If $X$ is a locally compact, locally connected, connected metrizable space, does that imply that there must be a metric $d$ on $X$ such that $B(x, r) = \{y\in X : d(x, y) < r\}$ is connected for all $x\in X, r > 0$?
Note that if $X$ admits such metric then it's necessarily locally connected and connected.
If $X$ has at least two points, then we can always find a metric on $X$ with a disconnected open ball by choosing non-empty disjoint open $U, V\subseteq X$, $x\in U\cup V$ and a metric $d$ on $X$ such that $U\cup V$ is open unit ball around $x$. See here.
Edit: Added the assumption of local compactness.
Best Answer
Here is a direct proof that only assumes $X$ is connected, locally connected, and metrizable. $\newcommand{\diam}{\operatorname{diam}}$
Let $X$ be connected and locally connected metrizable, with topology induced by bounded metric $d$ (note we always have such a bounded metric, as we can replace $d$ with $\min(d,1)$). For $x,y\in X$, let $d'(x,y)=\inf_\Gamma \diam(\Gamma)$, where the infimum is taken over connected subsets $\Gamma\subseteq X$ containing $x$ and $y$, and the diameter is taken with respect to $d$.

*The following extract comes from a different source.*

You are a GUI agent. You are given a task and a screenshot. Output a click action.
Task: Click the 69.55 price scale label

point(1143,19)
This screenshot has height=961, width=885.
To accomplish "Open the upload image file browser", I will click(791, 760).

Then certainly $d'(x,y)\geq d(x,y)$. Moreover, $d'$ is a metric - finiteness comes from connectivity of $X$ and boundedness of $d$, and the triangle inequality follows from the fact that if the connected set $\Gamma_1$ joins $x$ to $y$ and connected $\Gamma_2$ joins $y$ to $z$, then $\Gamma_1\cup \Gamma_2$ joins $x$ to $z$, and has diameter at most $\diam(\Gamma_1)+\diam(\Gamma_2)$.
Finally, if $d(x_n,x)\to 0$, then by local connectivity $d'(x_n,x)\to 0$, so $d$ and $d'$ are equivalent metrics.

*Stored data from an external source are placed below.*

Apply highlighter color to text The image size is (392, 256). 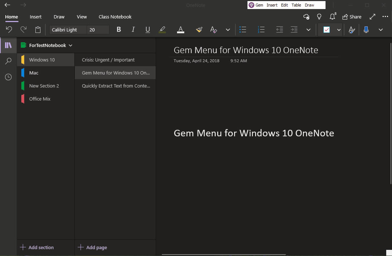[162, 30]
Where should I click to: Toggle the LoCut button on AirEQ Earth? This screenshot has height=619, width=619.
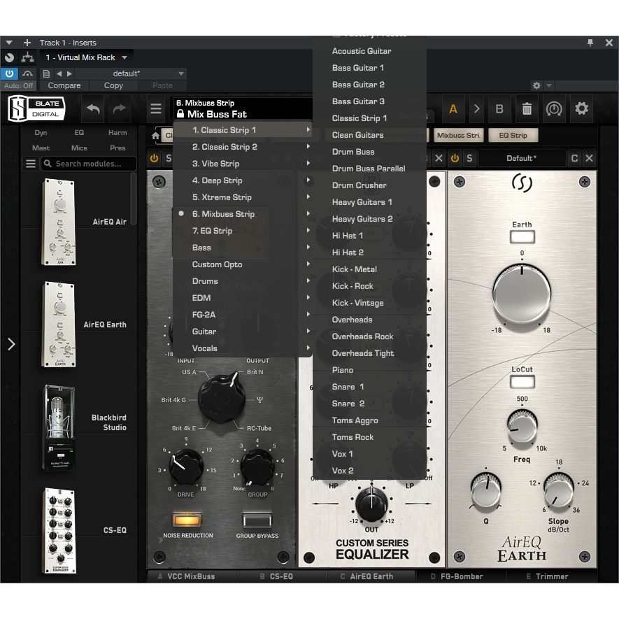tap(522, 381)
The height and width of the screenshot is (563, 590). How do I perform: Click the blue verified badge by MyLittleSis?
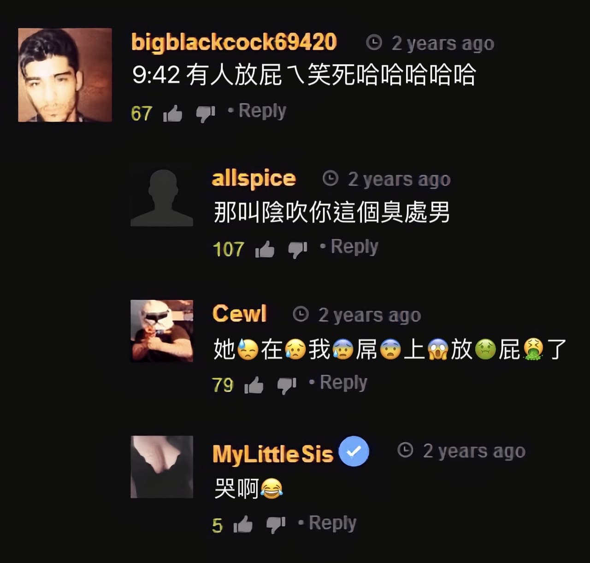click(x=354, y=451)
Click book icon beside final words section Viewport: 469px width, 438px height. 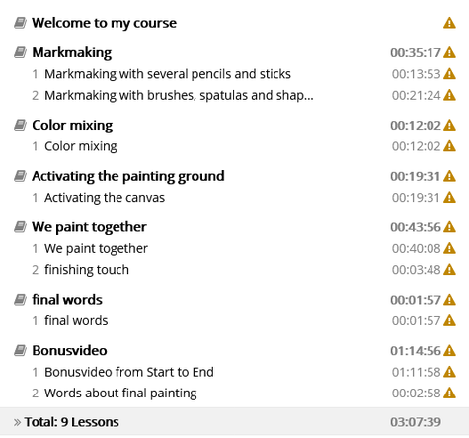pyautogui.click(x=20, y=300)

But if $y\in B(x,R)$, where the (open) ball is taken with respect to $d'$, then there is a connected set $\Gamma$ joining $x$ to $y$ with $\diam(\Gamma)< R$, and then every $z\in \Gamma$ is also joined to $x$ by a connected set with diameter less than $R$ (namely $\Gamma$), so $d'(z,x)<R$ as well. Hence $\Gamma\subseteq B(x,R)$, and since this applies to all $y\in B(x,R)$, the ball is connected.